As a “devoted” landscape architecture student, I used to spend a lot of time looking through books that contained color pictures of gardens and landscape design. These books usually came from the United State, England or Western Europe; the pictures always describe a late spring garden full of green lush vegetation, brightly colored flowers and soft sun light. Since I used to having lived in a country that has two short months of spring, hot summers and 310 days of very bright sun light, these pictures always looked a little bit fictitious to me. Plus, because these are almost the only source of images for landscape design as well as inspiration, they became a cliché. There were too many images of the same thing.
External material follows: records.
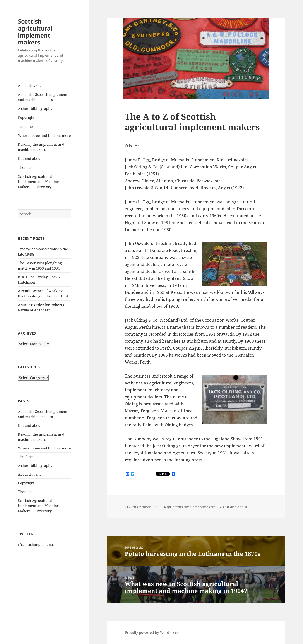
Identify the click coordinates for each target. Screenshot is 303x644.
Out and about (30, 158)
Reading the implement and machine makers (41, 147)
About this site (30, 86)
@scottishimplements (36, 544)
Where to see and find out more (44, 135)
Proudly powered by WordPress (152, 632)
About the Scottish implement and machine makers (43, 97)
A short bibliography (35, 108)
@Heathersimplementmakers (191, 507)
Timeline (25, 126)
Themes (24, 168)
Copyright (26, 118)
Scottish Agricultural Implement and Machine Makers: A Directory (38, 182)
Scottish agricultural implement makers (35, 32)
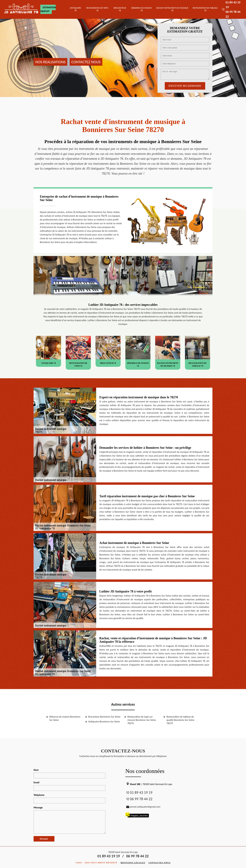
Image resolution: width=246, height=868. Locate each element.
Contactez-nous (159, 863)
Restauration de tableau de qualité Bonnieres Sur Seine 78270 (180, 720)
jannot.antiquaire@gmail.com (143, 807)
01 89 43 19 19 (141, 793)
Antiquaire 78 (75, 9)
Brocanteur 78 (120, 9)
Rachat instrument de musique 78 (172, 9)
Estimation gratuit (48, 9)
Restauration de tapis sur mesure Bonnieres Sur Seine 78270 (142, 720)
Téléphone (39, 795)
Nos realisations (50, 62)
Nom (36, 770)
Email (36, 782)
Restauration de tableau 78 (205, 9)
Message (38, 807)
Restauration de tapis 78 (97, 9)
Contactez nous (86, 62)
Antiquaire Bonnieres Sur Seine (104, 721)
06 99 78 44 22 (141, 799)
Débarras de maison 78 (141, 9)
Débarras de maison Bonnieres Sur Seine (65, 718)
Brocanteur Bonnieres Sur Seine (104, 717)
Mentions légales (133, 863)
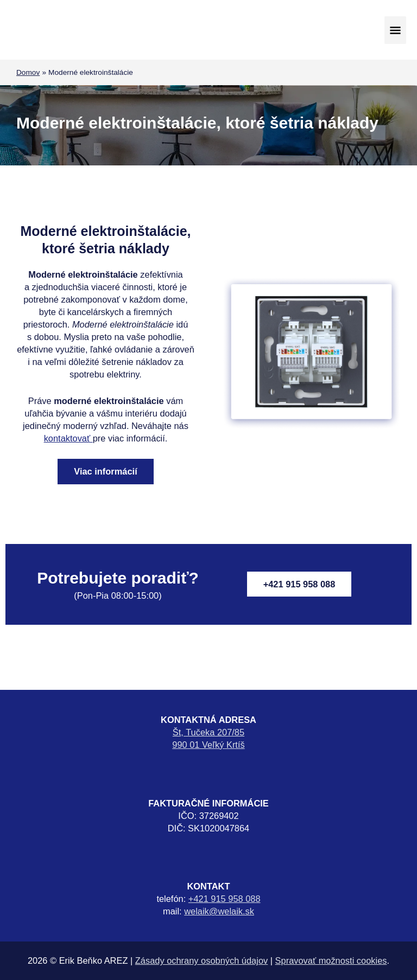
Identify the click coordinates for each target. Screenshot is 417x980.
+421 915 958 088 (299, 584)
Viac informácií (105, 471)
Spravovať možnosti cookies (331, 960)
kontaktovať (68, 438)
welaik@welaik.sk (219, 911)
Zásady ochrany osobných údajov (201, 960)
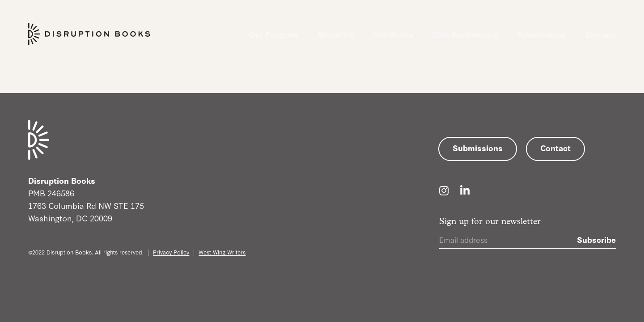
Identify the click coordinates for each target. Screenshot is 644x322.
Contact (601, 34)
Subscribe (596, 239)
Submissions (542, 34)
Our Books (393, 34)
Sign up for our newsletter (490, 222)
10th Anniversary (465, 34)
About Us (335, 34)
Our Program (273, 34)
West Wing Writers (222, 252)
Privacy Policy (171, 252)
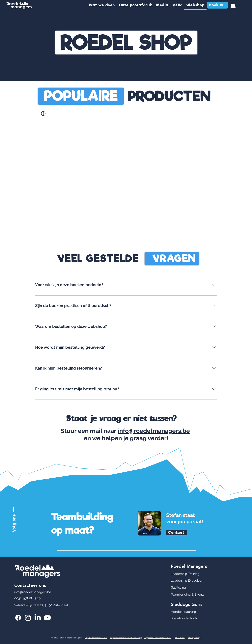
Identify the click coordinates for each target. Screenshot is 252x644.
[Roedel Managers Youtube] (47, 618)
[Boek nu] (217, 5)
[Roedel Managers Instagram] (28, 618)
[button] (102, 5)
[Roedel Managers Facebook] (18, 618)
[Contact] (177, 532)
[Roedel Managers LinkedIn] (38, 618)
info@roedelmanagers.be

The gap between my familiar reality and the overflow of these representations made me think that this photo-reality in not real.



Let’s go back to my job- when I started working I didn’t expect to actually be part of a design group that creates these cliché’s, but apparently, the images that looked unreal to me when I lived in Israel are the very vivid reality for the people of new England, and the Americans tend to nurture that representation of reality because the majority of our clients want us to create what I term as cliché’s.
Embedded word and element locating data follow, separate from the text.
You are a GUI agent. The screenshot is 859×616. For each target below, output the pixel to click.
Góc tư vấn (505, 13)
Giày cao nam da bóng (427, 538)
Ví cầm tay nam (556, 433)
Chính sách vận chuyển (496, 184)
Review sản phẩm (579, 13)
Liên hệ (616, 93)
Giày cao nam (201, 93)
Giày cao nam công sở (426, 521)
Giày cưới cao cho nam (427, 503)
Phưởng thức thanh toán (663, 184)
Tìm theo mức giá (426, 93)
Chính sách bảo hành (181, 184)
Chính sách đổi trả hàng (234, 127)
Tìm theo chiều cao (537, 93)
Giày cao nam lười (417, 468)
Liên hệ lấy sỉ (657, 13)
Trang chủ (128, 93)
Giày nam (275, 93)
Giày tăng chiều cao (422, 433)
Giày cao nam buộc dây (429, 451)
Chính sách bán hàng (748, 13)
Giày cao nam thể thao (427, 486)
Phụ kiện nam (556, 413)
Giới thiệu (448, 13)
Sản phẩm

Now I’ll try to connect it to “No country for old men”. Well “no country…” deals with the meaningless of events and death, but I don’t want to speak about this, I want to speak about the movie’s set- about the landscape.
“No country…” takes place in Texas in the late 80’s. My husband used to live in Texas in the late 80’s, so I asked him if Texas really looks like the movie, and he said:”yap, it does.”
Well, that made me have even stranger thoughts about this movie. It was said before that Hollywood creates representations that turn to be elegantly reality due to the power of the medium. When we talk about movies that has a very specific setscape, the imaginary reality of the movie’s plot, projects on the scape itself and the fictional part of the movie becomes the reality of the landscape. “No county…” shows unreasonable violent, not in the sense of “too much”, but in that it has no reason, the violence in the movie has no cause. It makes the movie a bit surreal, it made me feel as if the movie is a fictional one. But the movie has a real time and place, which are very real, and as I came to know, a very good representation of Texas in the 80’s. These two dimensions of reality create confusion between the real and the fictional, or in other, an uncertainty between the depths of fiction.









Since we arrived in the USA, suburbia and mustached Americans tend to freak the hell out of me.
I blame it on Hollywood and landscape architecture books.